Sones’s sparse lines accentuate Cookie’s grief, guilt, anger and fear; the deep silences and furious bickering of her parents; the painful loss of friends and sweetness of first love; and her relief and joy at her sister’s (and family’s) recovery.

The phrasing sometimes lacks originality, and the poems can seem repetitive: I wondered if, for example, one poem recalling happy, sisterly times would suffice rather than seven or eight. But, on reflection, Sones got it right. By covering the same ground from different starting points - a cluster of poems on one theme, a cluster of poems on another - she has created a complex, satisfying narrative with the texture of a novel.

If Stop Pretending is a novel in poetic guise, then The Brimstone Journals is a short story collection. There are many voices and many tales in this series of prose poems about senior year students at Branston high school: fat Lester, tormented by bullies; Vietnamese Tran and Afro-American Carter, sharpsighted outsiders with pushy parents; Joseph and Jennifer, hampered by extremist parents but attracted to each other; Sheila, in love with he best friend Monica; David, who is building a violent computer game; and others - especially Boyd, an anarchist with an arsenal in his basement and a list of classmates destined to die.

Their stories spiral towards violence, pulling the reader along at an anxious pace. Then, afterwards, they spiral out again; separate lives, separate sorrows. It’s a rattling good read, although not flawless. Koertge’s characters lean towards stereotype: the jock, the stud, the fat guy, and so on. But he redeems them with great lines and canny observations.
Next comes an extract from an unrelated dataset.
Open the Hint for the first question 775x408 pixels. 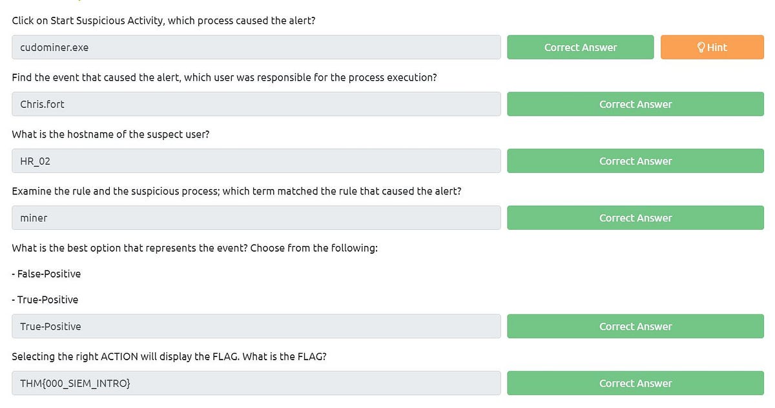[x=712, y=46]
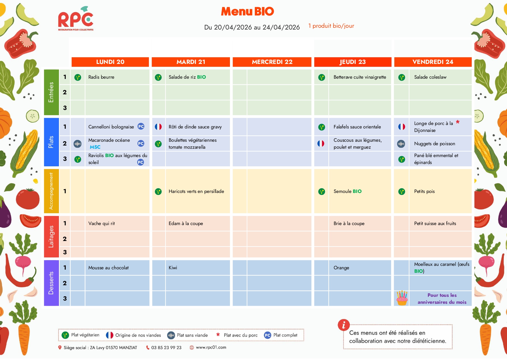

Studious Tran says of his ambitious father: “His dreams are like a box that I cannot put down”.

Stuck in Neutral is prose fiction, but each chapter opens with poignant epigraph, supposedly taken from a narrative poem by the narrator’s father. The narrator is Shawn, 14, who has cerebral palsy, and perfect recall of everything he’s ever heard. He is a genius; a sensitive, witty, self-deprecating one, with no time for self-pity. But, as he says: “Anybody who even gets near me would tell you I’m dumb as a rock.”

He drools, he’s incontinent, he “suffers” seizures, he can’t communicate. And he believes his father is planning to “end his pain”; to kill him.

Strong material, but the narrative falls flat: Stuck in Neutral reads like a character study. The author (himself father to a teenage son with cerebral palsy) has imagined the delights of Shawn’s world at length: Shawn loves life, his family and the soaring “out of body” experiences of his seizures, but the action of the story, the threat of death, is not integrated, and reads like an authorial afterthought.

The book is moving but not totally convincing. It should be useful for stimulating classroom discussion of euthanasia, but only if readers remember that this is a work of fiction.